Judge John reduced the settlement amount to $300,000 as a negotiated amount after City Attorney Mike Battle asked for a lower settlement based on state cap statutes.
In a landmark ruling against the City of Myrtle Beach, twelve jurors returned a judgement of $500,000.00 in damages for the plaintiffs, Henry and Virginia Brewington, at 6:35 p.m. this afternoon in the Superblock city harassment case.
The jury ruled that the City of Myrtle Beach tortiously interfered with the contract relationship between the Club Levelz Bar and Grill and Natalie Litsey.
In his closing arguments Attorney Tommy Brittain asked the jury “why did they believe the City of Myrtle Beach refused to put former City Manager John Pedersen and former City Attorney Tom Ellenburg on the witness stand?” “Because Tucker Player and I would have eaten their lunch!” said Brittain.
We reached out to Attorneys Tucker Player and Tommy Brittain after the case ended and asked what this meant for their pending Federal Superblock cases.

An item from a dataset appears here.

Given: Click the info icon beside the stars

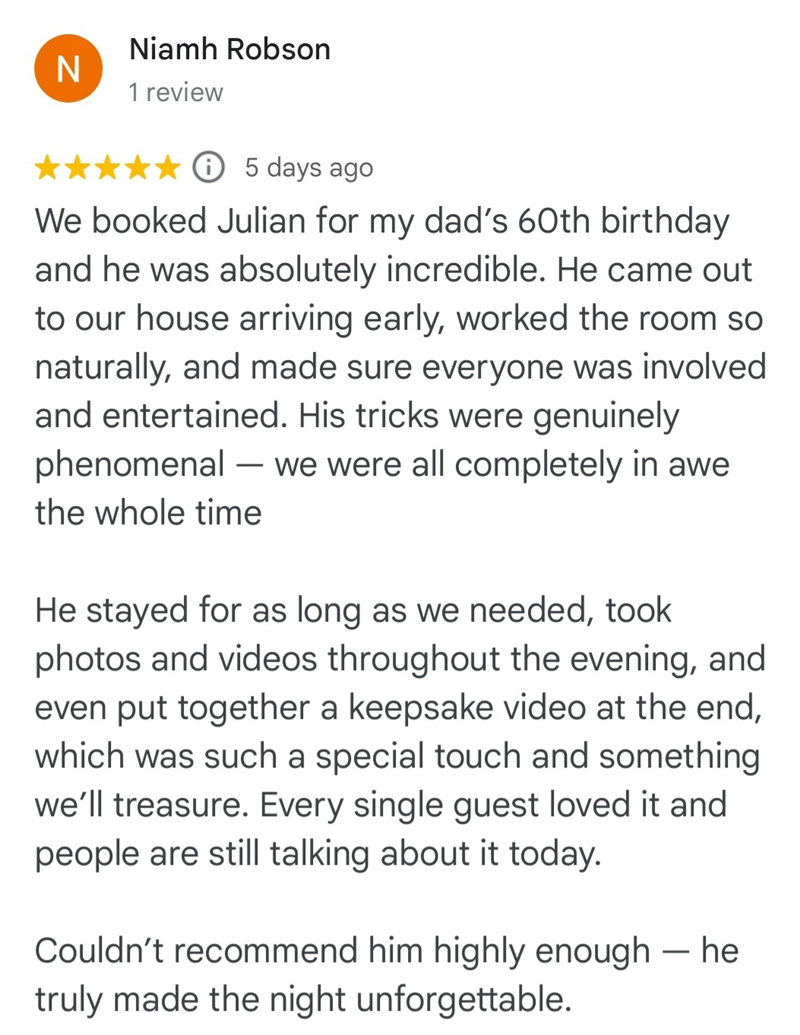Looking at the screenshot, I should tap(207, 168).
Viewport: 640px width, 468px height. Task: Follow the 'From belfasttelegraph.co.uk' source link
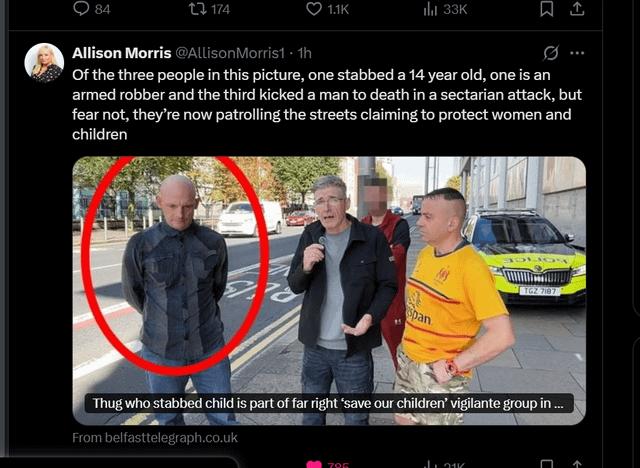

Player chuckled and said, “You ain’t seen nothing yet.”
Mike Battle of the Battle Law firm (who represented the city) did call Myrtle Beach Police Chief Amy Prock to the stand. She first represented herself as an expert witness on nuisance properties. She claimed that Club Levelz was a nuisance property.
Under cross examination, however, her claim of expert witness fell apart. Judge John asked the jury to be dismissed. He informed Attorney Mike Battle, representing the city, that Chief Amy Prock could not be considered an expert witness.
The trial was filled with multiple missteps by witnesses for the city. Former city employees routinely answered they could not recall past events ongoing.
Jurors told local resident Karon Mitchell, after the trial ended, they saw right through the city’s bogus nuisance claims.
WHY THIS MATTERS
There are multiple SuperBlock cases now in Federal Court with millions in judgements to be awarded should the city lose those.
This case sets a dangerous precedent for the City of Myrtle Beach.
It puts those remaining cases in jeopardy as it relates to the city successfully defending each of those.